Built-in Custom Assertions
Vizra ADK comes with several ready-to-use custom assertions:
ContainsProductAssertion Check if a product name is mentioned
JsonSchemaAssertion Validate JSON structure against a schema
PriceFormatAssertion Verify price formatting in any currency
EmailFormatAssertion Check for valid email addresses
CI/CD Integration
Make testing automatic!
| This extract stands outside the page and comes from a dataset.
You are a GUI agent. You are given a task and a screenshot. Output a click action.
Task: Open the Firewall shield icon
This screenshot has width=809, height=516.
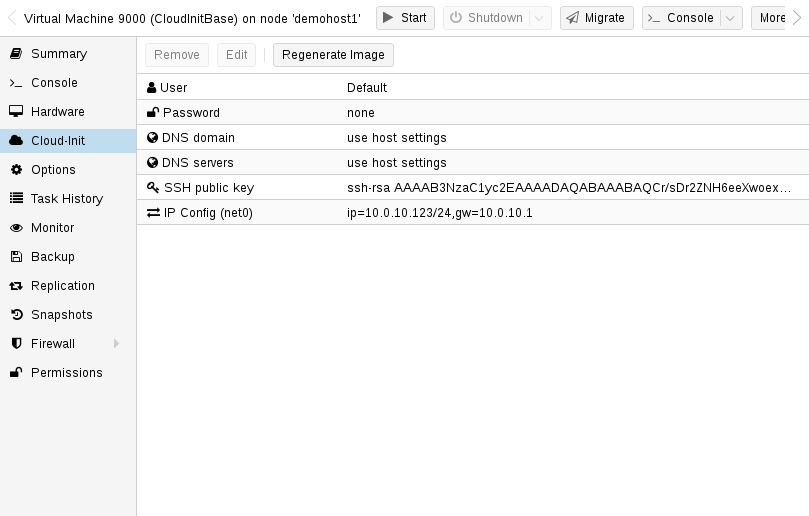[x=17, y=343]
Here’s how to add evaluations to your CI/CD pipeline!
.github/workflows/evaluate.yml
# Evaluate agents on every push
name : Evaluate Agents
on : [ push , pull_request ]
jobs :
evaluate :
runs-on : ubuntu-latest
steps :
- uses : actions/checkout@v2
- name : Setup PHP & Dependencies
uses : shivammathur/setup-php@v2
with :
php-version : '8.2'
- name : Install Dependencies
run : composer install
- name : Run Evaluations
env :
OPENAI_API_KEY : ${{ secrets.OPENAI_API_KEY }}
run : |
php artisan vizra:run:eval CustomerSupportEvaluation --output=results.csv
- name : Check Results
run : |
# Add your own pass/fail logic based on CSV results
php artisan app:check-eval-results storage/app/evaluations/results.csv
- name : Upload Results
uses : actions/upload-artifact@v2
with :
name : evaluation-results
path : storage/app/evaluations/
Best Practices for Awesome Evaluations
Organization
CSV Organization - Use clear test types and descriptive columns
Thorough Testing - Combine multiple assertion types
LLM Judge - Use for subjective quality checks
CI/CD Integration - Run evaluations on every push
Quality
Track Progress - Monitor performance over time
Real Data - Include actual user queries
Edge Cases - Test error scenarios too
Consistency - Use the same criteria across agents
You’re Ready to Test Like a Pro!
With evaluations, you can ship AI agents with confidence! Your agents will be tested, validated, and ready for real-world challenges. Happy testing!